▸ **EXERCISE BRIEF**: Only the lines from the beginning of the data through the one with "You are a GUI" belong in the answer, each retyped exactly, with pictures left out.

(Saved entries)
···
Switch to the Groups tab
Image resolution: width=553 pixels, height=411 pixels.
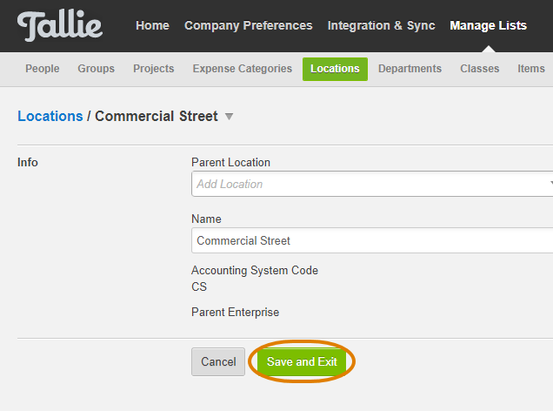coord(97,69)
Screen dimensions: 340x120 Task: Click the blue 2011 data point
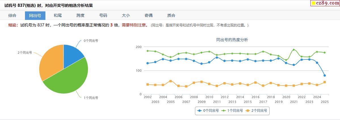click(217, 57)
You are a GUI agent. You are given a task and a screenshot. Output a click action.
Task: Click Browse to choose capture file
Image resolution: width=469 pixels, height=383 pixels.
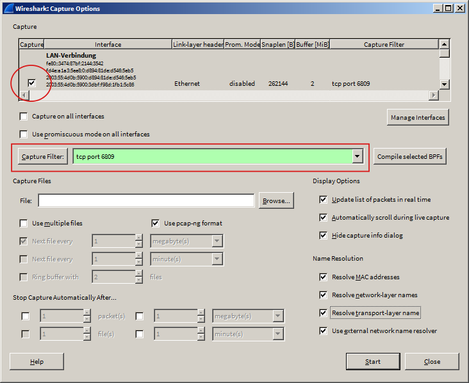coord(276,200)
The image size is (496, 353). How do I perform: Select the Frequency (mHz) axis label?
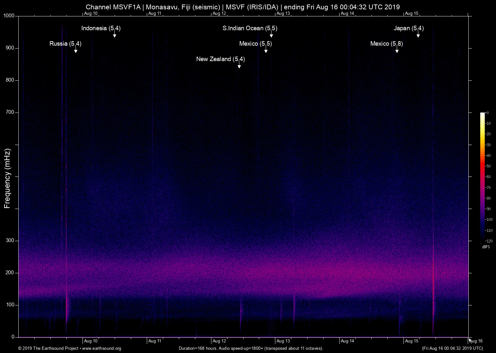tap(7, 178)
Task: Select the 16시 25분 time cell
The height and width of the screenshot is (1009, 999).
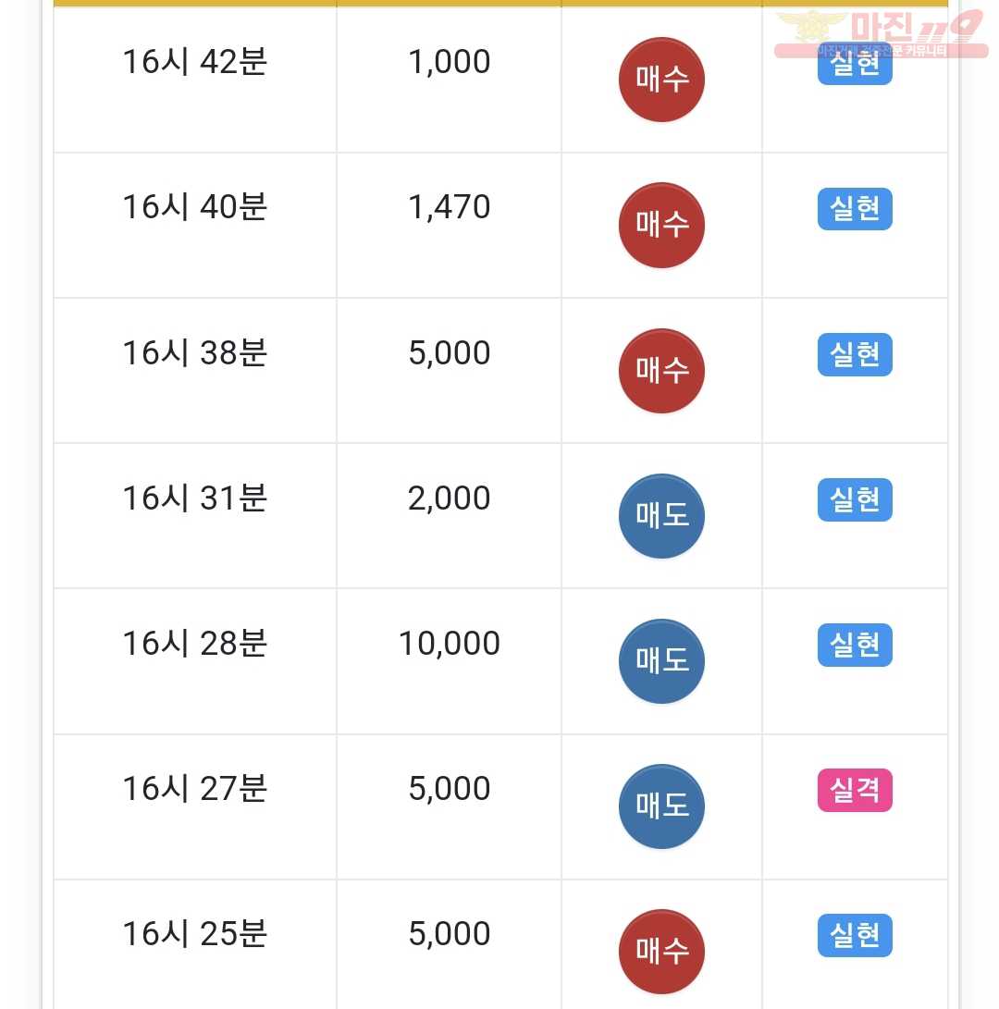Action: 194,944
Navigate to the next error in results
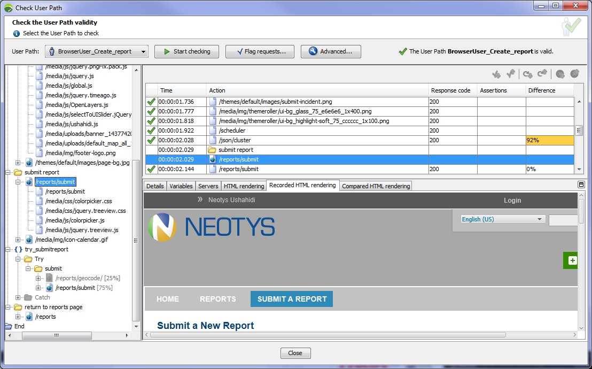The height and width of the screenshot is (369, 592). click(560, 74)
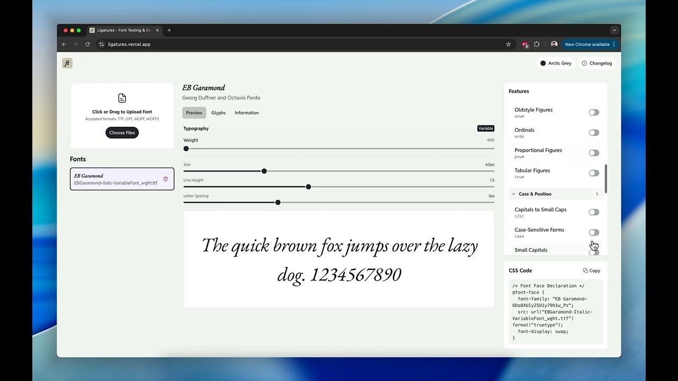678x381 pixels.
Task: Select the EB Garamond font list entry
Action: [x=117, y=179]
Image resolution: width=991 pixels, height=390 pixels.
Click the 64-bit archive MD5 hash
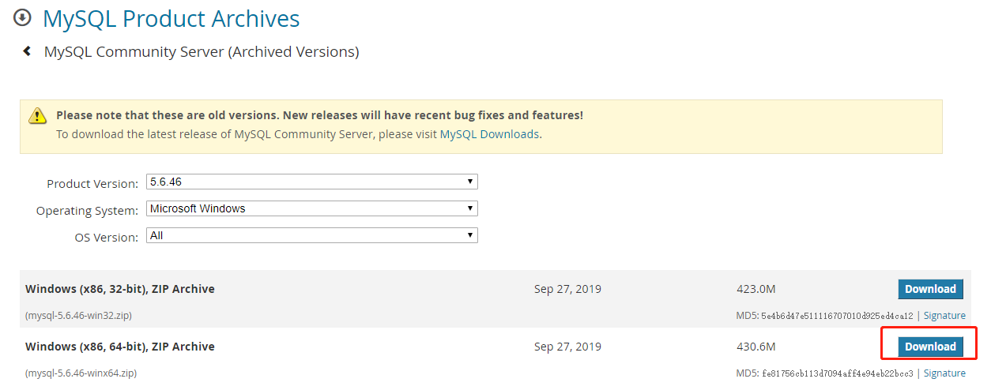(x=837, y=373)
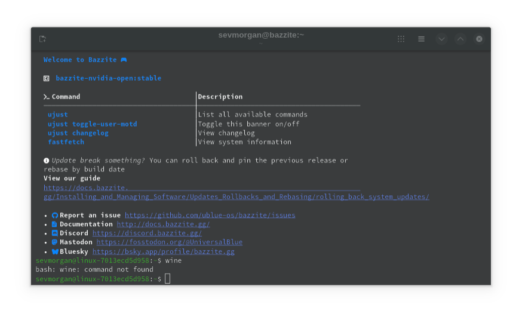Image resolution: width=522 pixels, height=320 pixels.
Task: Click the window title sevmorgan@bazzite:~
Action: coord(261,35)
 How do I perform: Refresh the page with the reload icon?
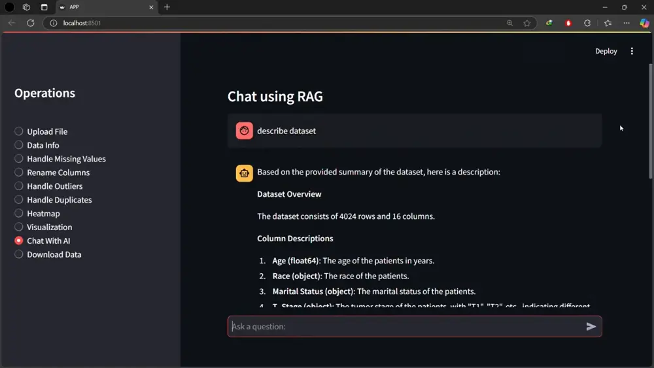30,23
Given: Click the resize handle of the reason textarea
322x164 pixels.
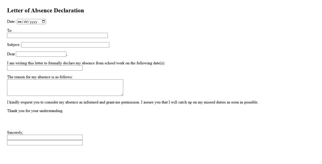Looking at the screenshot, I should point(122,94).
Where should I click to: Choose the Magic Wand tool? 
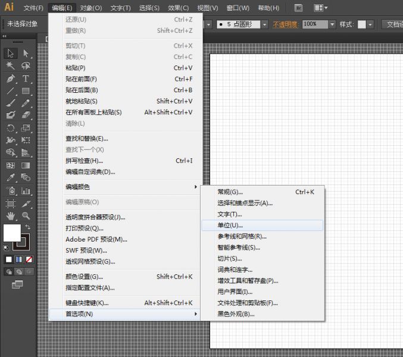[11, 65]
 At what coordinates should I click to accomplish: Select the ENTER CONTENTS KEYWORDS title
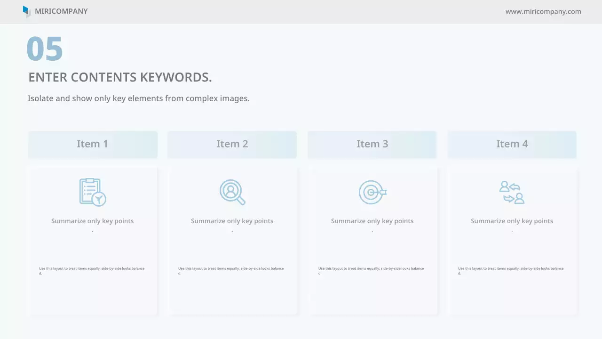pyautogui.click(x=120, y=77)
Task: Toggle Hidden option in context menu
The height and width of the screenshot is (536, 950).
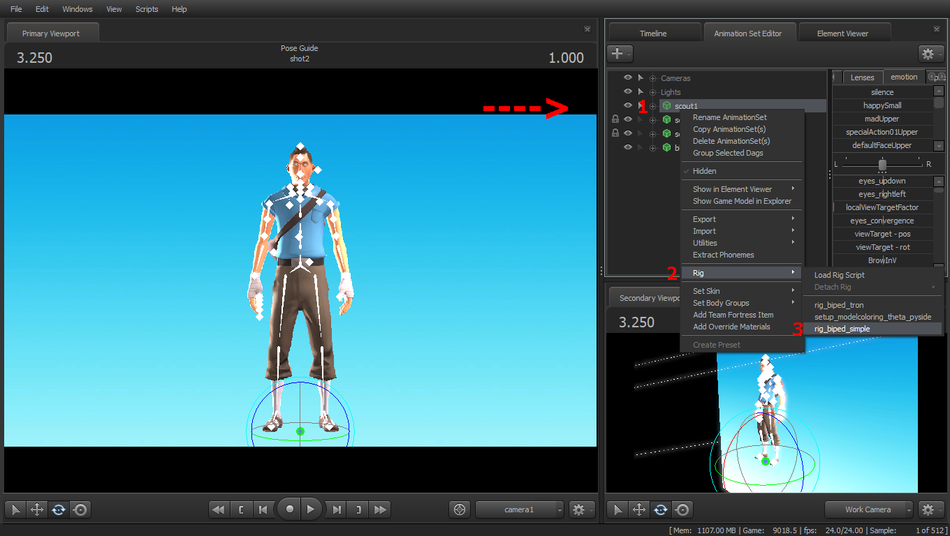Action: 704,171
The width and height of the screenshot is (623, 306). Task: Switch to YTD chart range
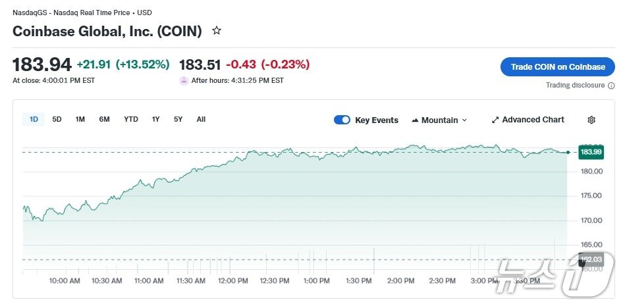[x=131, y=119]
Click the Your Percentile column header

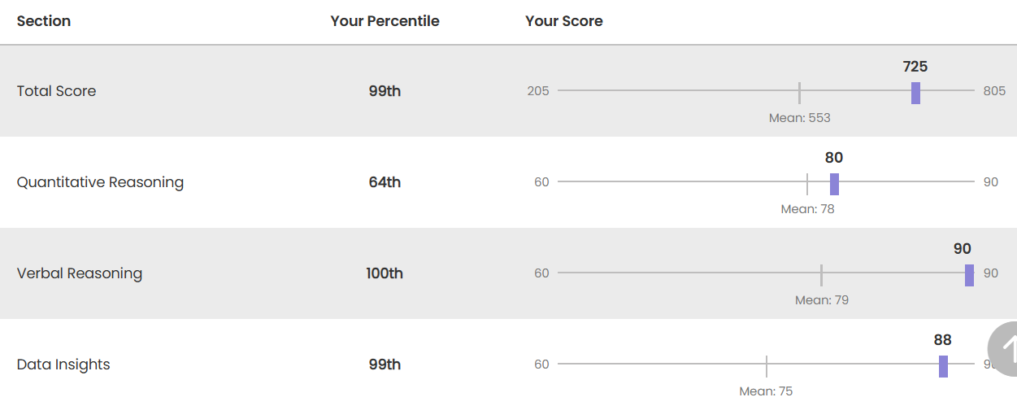coord(385,21)
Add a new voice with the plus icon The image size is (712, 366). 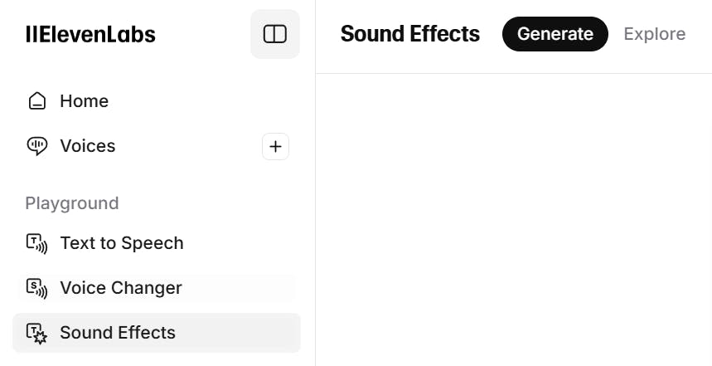[x=275, y=147]
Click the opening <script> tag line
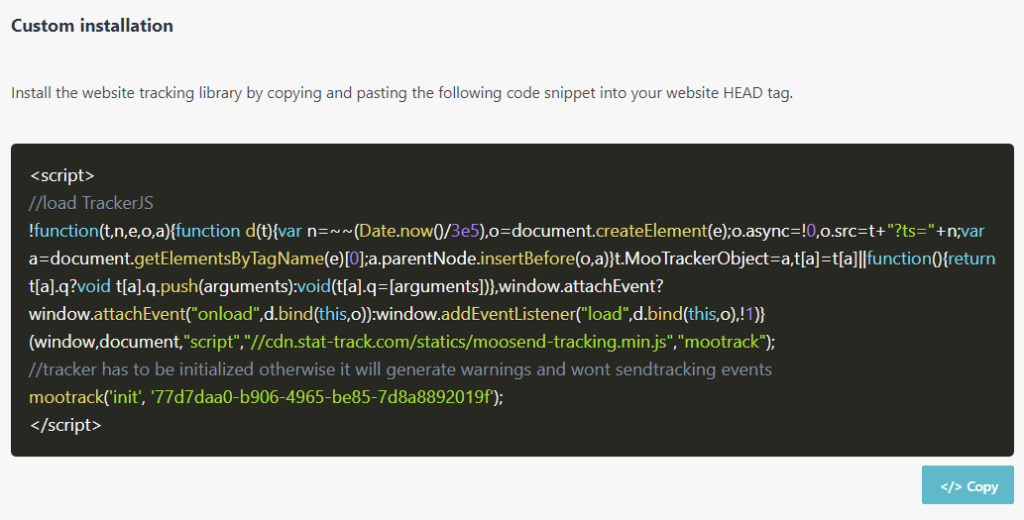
···
▸ **EXERCISE OUTPUT**:
Switch to the Groups tab
Image resolution: width=553 pixels, height=411 pixels.
coord(97,69)
Screen dimensions: 340x120 Task: Click the blue 2011 data point
click(217, 57)
You are a GUI agent. You are given a task and a screenshot. Output a click action.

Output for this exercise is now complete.